Your instructions:
Taking the lines below one at a time, count those with the string "This" and give the result alone.

--- Supplied data ---

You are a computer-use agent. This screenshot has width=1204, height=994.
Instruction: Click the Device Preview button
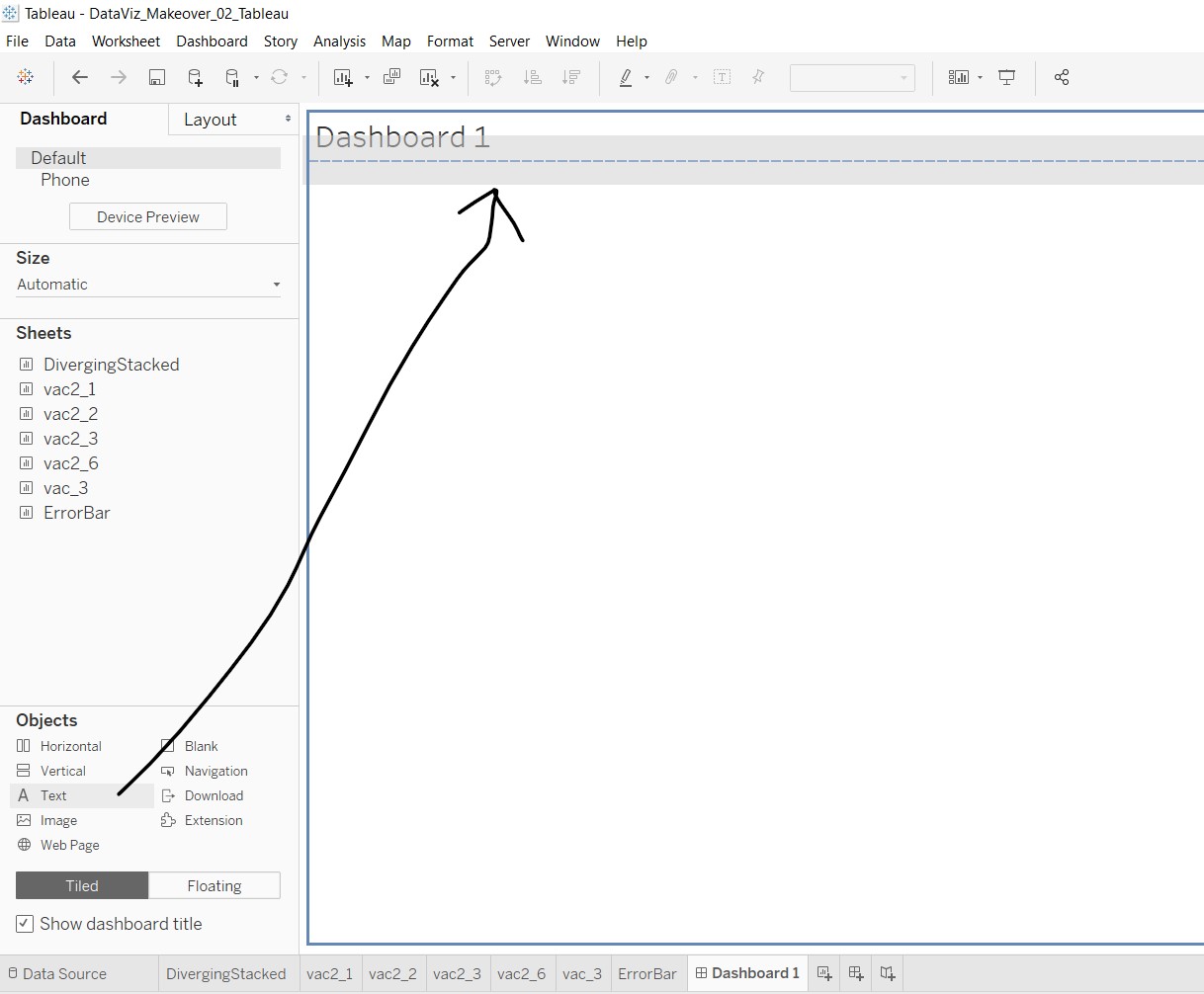coord(148,217)
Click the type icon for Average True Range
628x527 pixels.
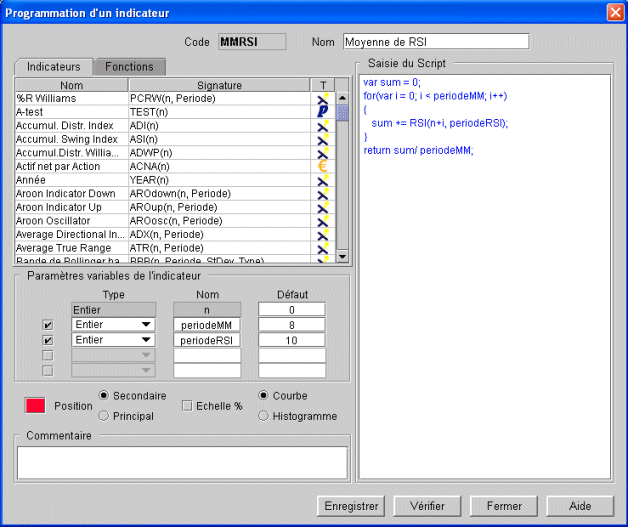(323, 248)
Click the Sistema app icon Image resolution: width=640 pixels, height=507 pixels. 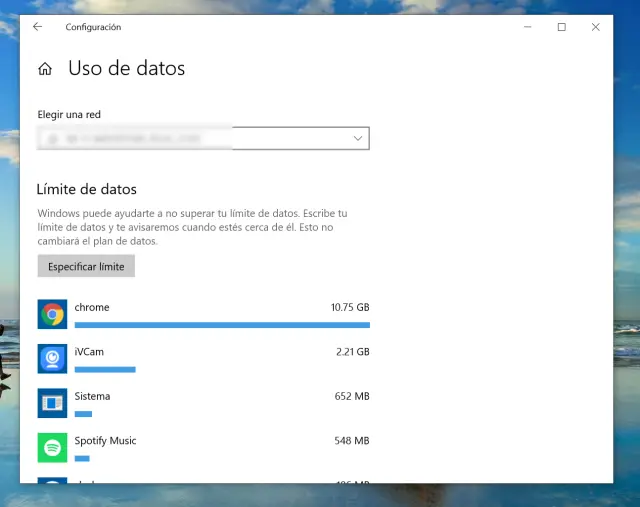(52, 403)
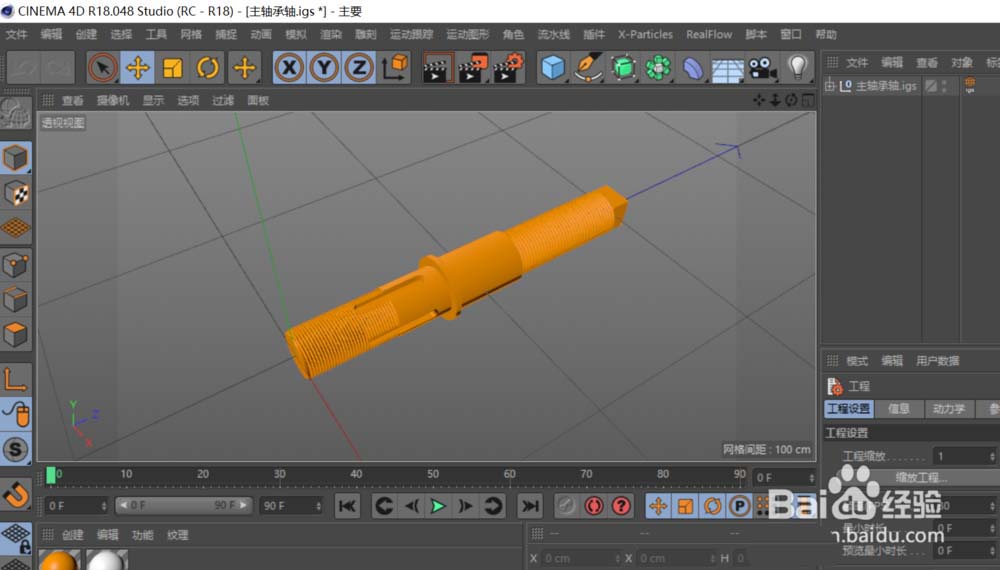Expand the 主轴承轴.igs object tree
The height and width of the screenshot is (570, 1000).
pos(829,86)
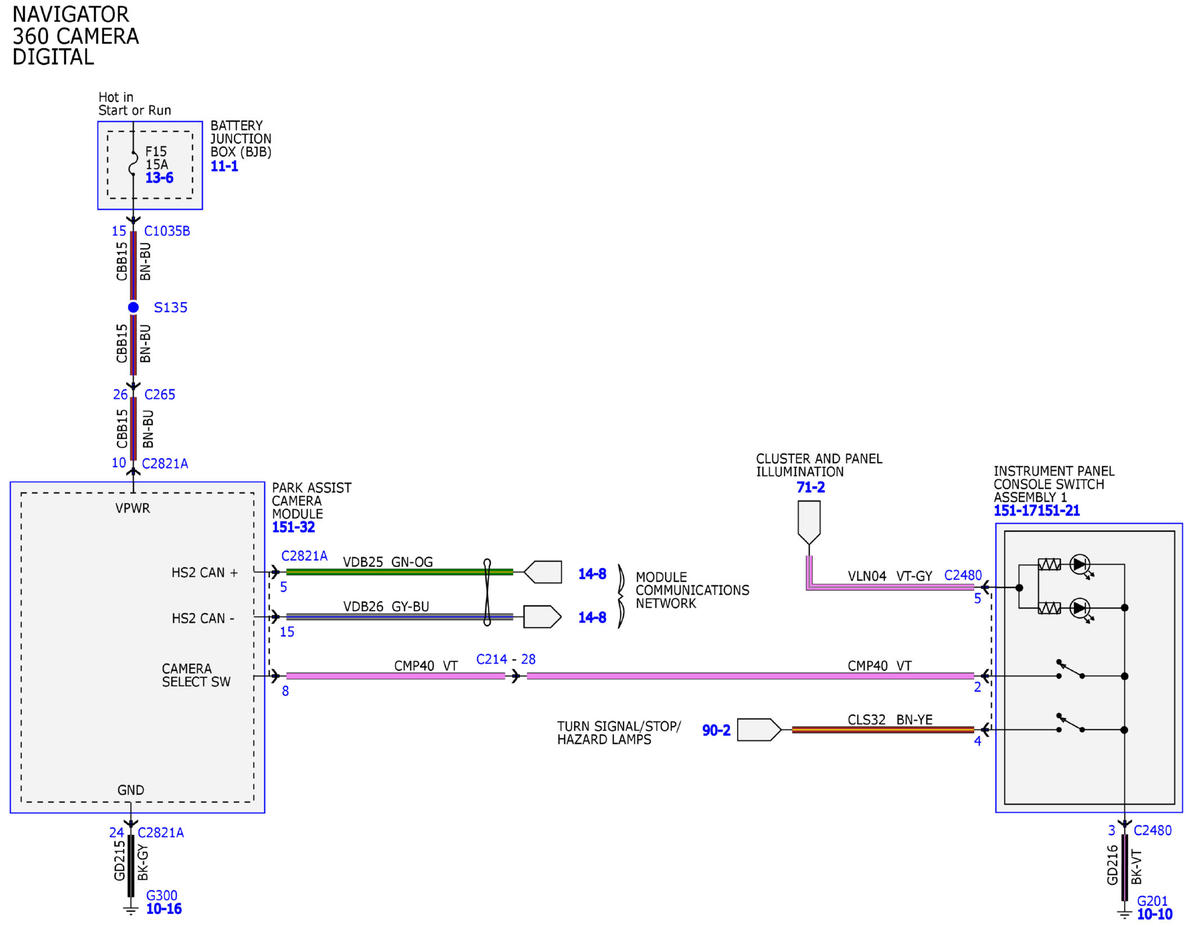Click the HS2 CAN + off-page arrow symbol

click(x=543, y=572)
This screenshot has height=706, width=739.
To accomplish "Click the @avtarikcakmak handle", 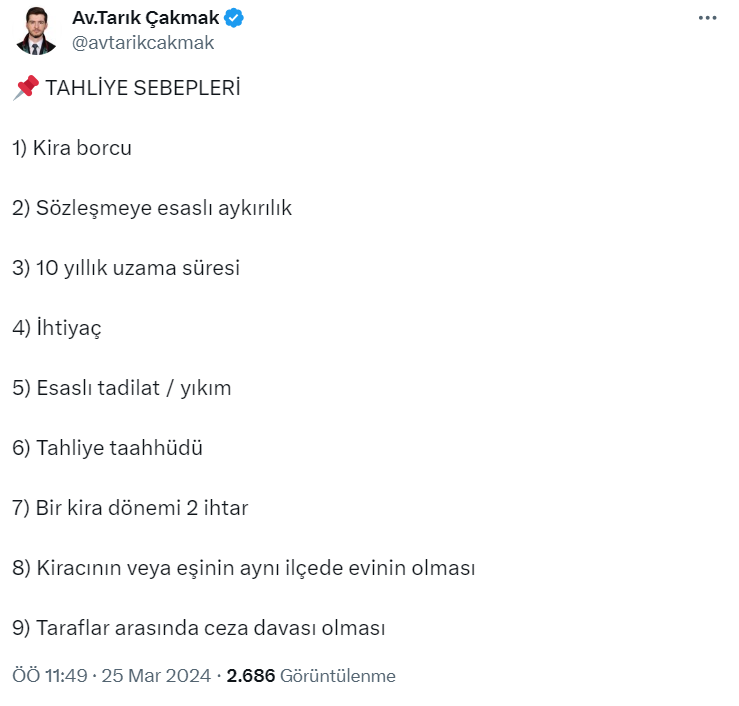I will pyautogui.click(x=143, y=43).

---

Answer to the problem:
2